In games, we see roughly linear returns to linear improvements in processing power, which means exponential improvements in performance over time (because of Moore’s law and increasing investment in AI).

This would suggest that far-superhuman abilities are more likely to be possible in game-like problem domains.

What does this imply about deep learning?

What we’re seeing here is that deep learning algorithms can provide improvements in narrow AI across many types of problem domains.

Deep learning provides discontinuous jumps relative to previous machine learning or AI performance trendlines in image recognition and speech recognition; it doesn’t in strategy games or natural language processing, and machine translation and arcade games are ambiguous (machine translation because metrics differ; arcade games because there is no pre-deep-learning comparison.)

A speculative thought: perhaps deep learning is best for problem domains oriented around sensory data? Images or sound, rather than symbols. If current neural net architectures, like convolutional nets, mimic the structure of the sensory cortex of the brain, which I think they do, one would expect this result.

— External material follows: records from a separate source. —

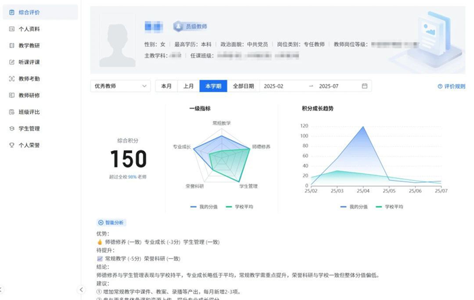Click the 个人荣誉 trophy icon
Image resolution: width=474 pixels, height=300 pixels.
12,145
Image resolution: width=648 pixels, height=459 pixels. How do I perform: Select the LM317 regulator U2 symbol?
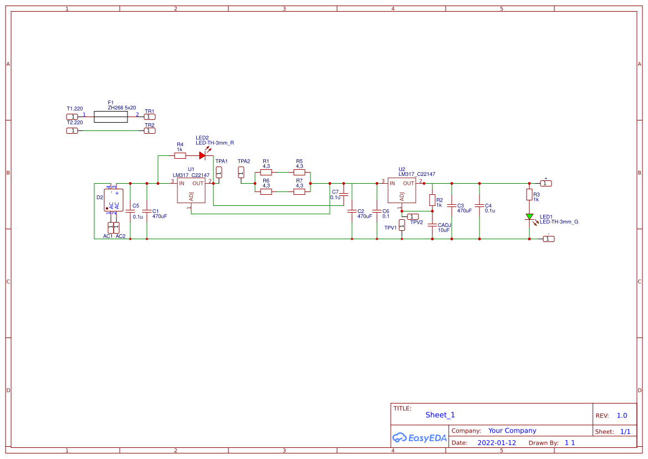tap(401, 189)
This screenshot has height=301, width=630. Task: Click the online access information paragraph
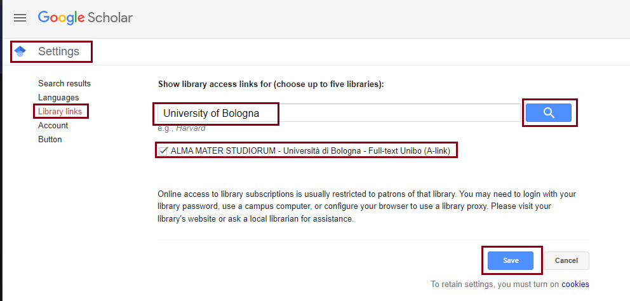click(366, 206)
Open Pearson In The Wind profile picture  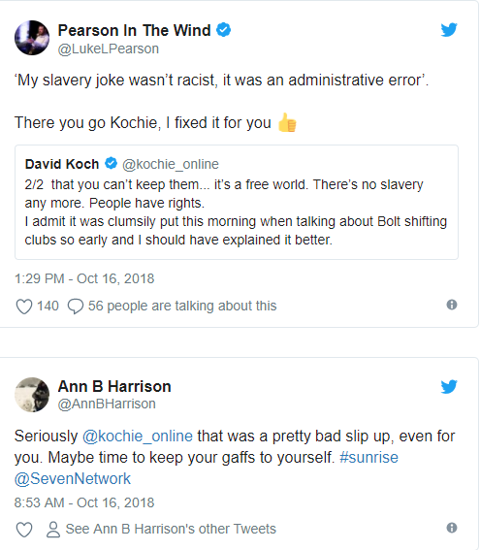[32, 38]
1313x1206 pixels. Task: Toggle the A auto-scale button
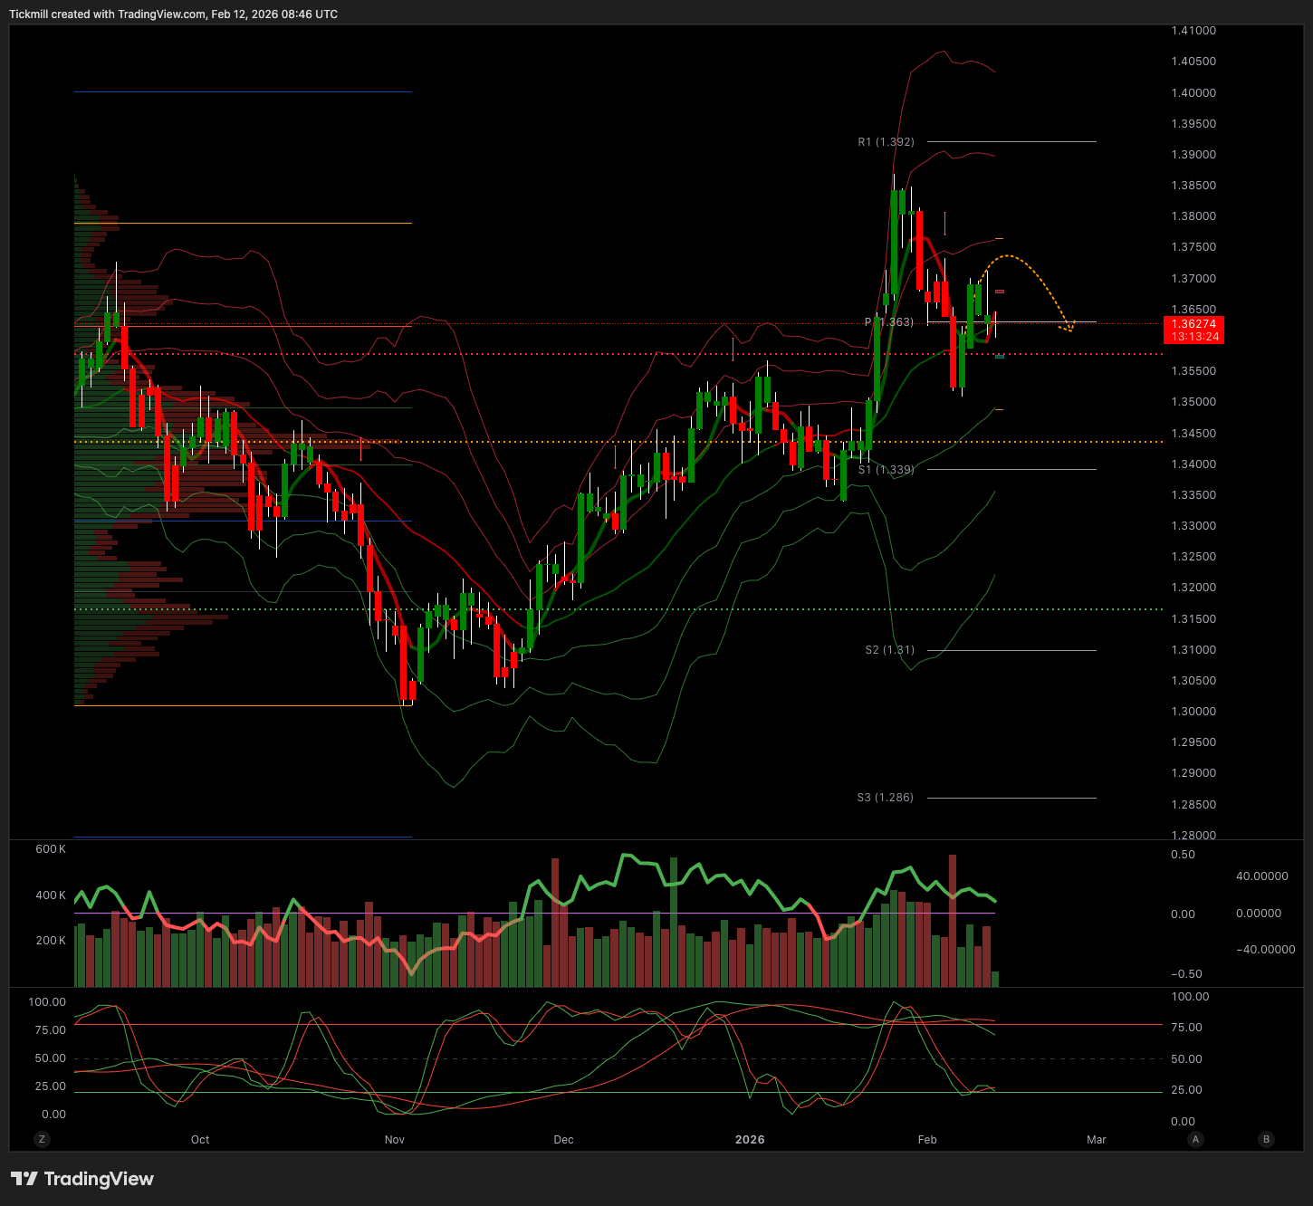(x=1195, y=1139)
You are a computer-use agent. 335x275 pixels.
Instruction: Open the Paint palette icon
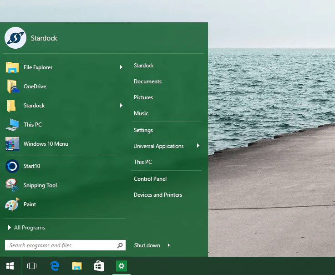point(12,204)
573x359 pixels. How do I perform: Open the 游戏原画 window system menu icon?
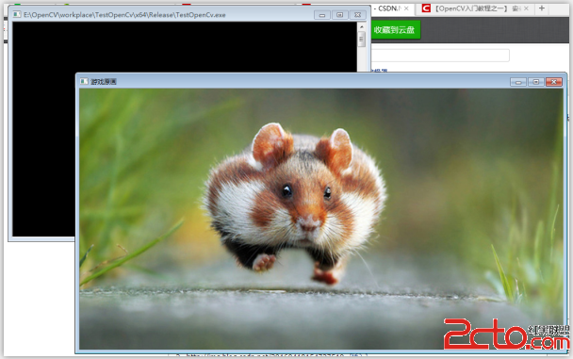(84, 81)
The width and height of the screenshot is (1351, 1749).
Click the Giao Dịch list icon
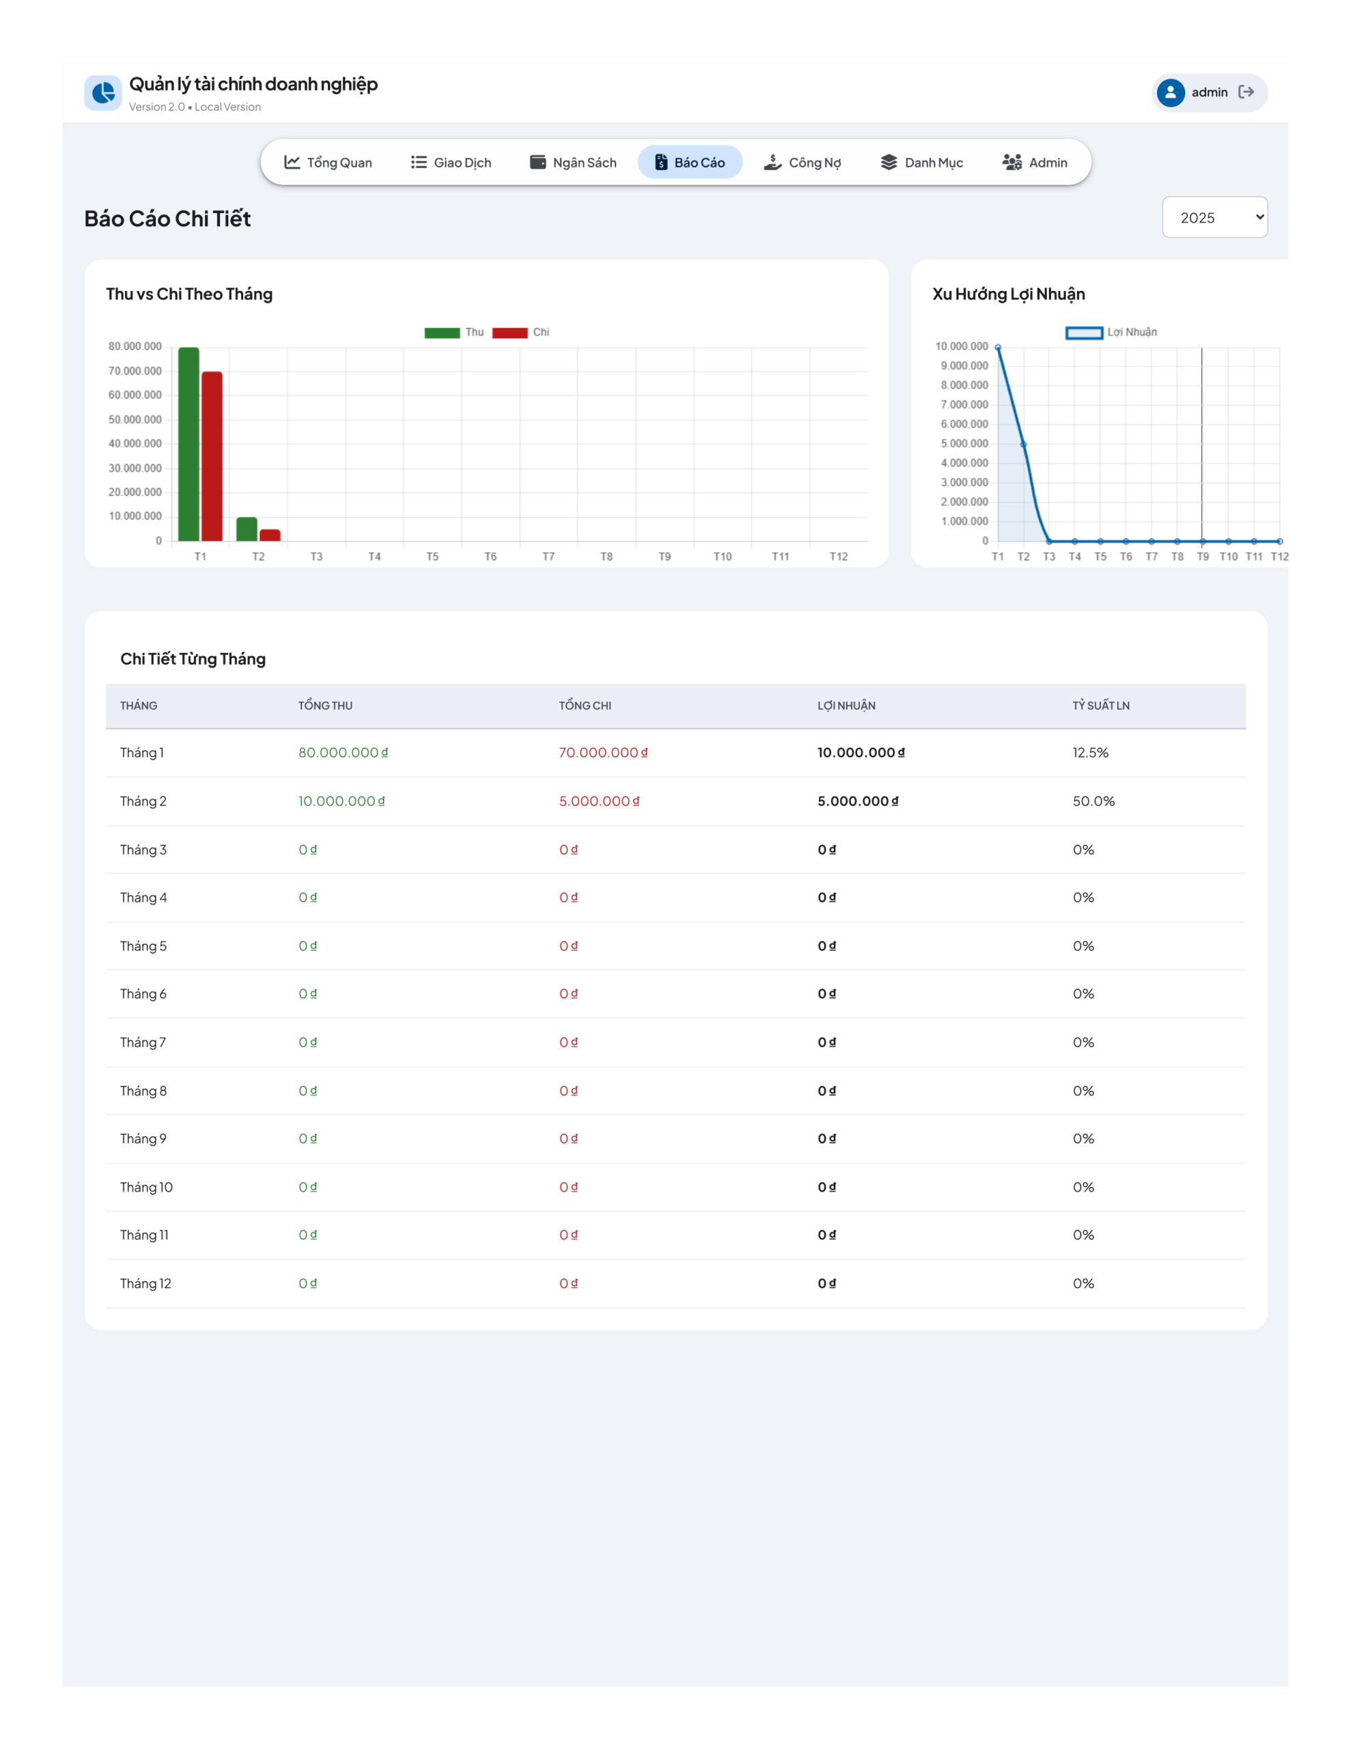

Arcade games would be more analogous to the motor cortex, and perceptual control theory suggests that something similar to Q-learning may be going on in motor learning, though I’d have to learn more to be confident in that.  If mammalian motor learning turns out to look like Q-learning, I’d expect deep reinforcement learning to be especially good in arcade games and robotics, just as deep neural networks are especially good in visual and audio classification.

Deep learning hasn’t really proven itself better than trendline in strategy games (Go and chess) or in natural language tasks.

I might wonder if there are things humans can do with concepts and symbols and principles, the traditional tools of the “higher intellect”, the skills that show up on highly g-loaded tasks, that deep learning cannot do with current algorithms. Obviously hard-coding rules into an AI has grave limitations (the failure of such hard-coded systems was what caused several of the AI winters), but there may also be limitations to non-conceptual pattern recognition.  The continued difficulty of automating language-based tasks may be related to this issue.

Miles Brundage points out,

Progress so far has largely been toward demonstrating general approaches for building narrow systems rather than general approaches for building general systems. Progress toward the former does not entail substantial progress toward the latter. The latter, which requires transfer learning among other elements, has yet to have its Atari/AlphaGo moment, but is an important area to keep an eye on going forward, and may be especially relevant for economic/safety purposes.

I agree.  General AI systems, as far as I know, do not exist today, and the million-dollar question is whether they can be built with algorithms similar to those used today, or if there are further fundamental algorithmic advances that have yet to be discovered. So far, I think there is no empirical evidence from the world of deep learning to indicate that today’s deep learning algorithms are headed for general AI in the near future.  Discontinuous performance jumps in image recognition and speech recognition with the advent of deep learning are the most suggestive evidence, but it’s not clear whether those are above and beyond returns to processing power. And so far I couldn’t find any estimates of trends in cross-domain generalization ability.  Whether deep learning algorithms can be general-purpose is perhaps a more theoretical question; what we can say is that recent AI progress doesn’t offer any reason to suspect that they already are.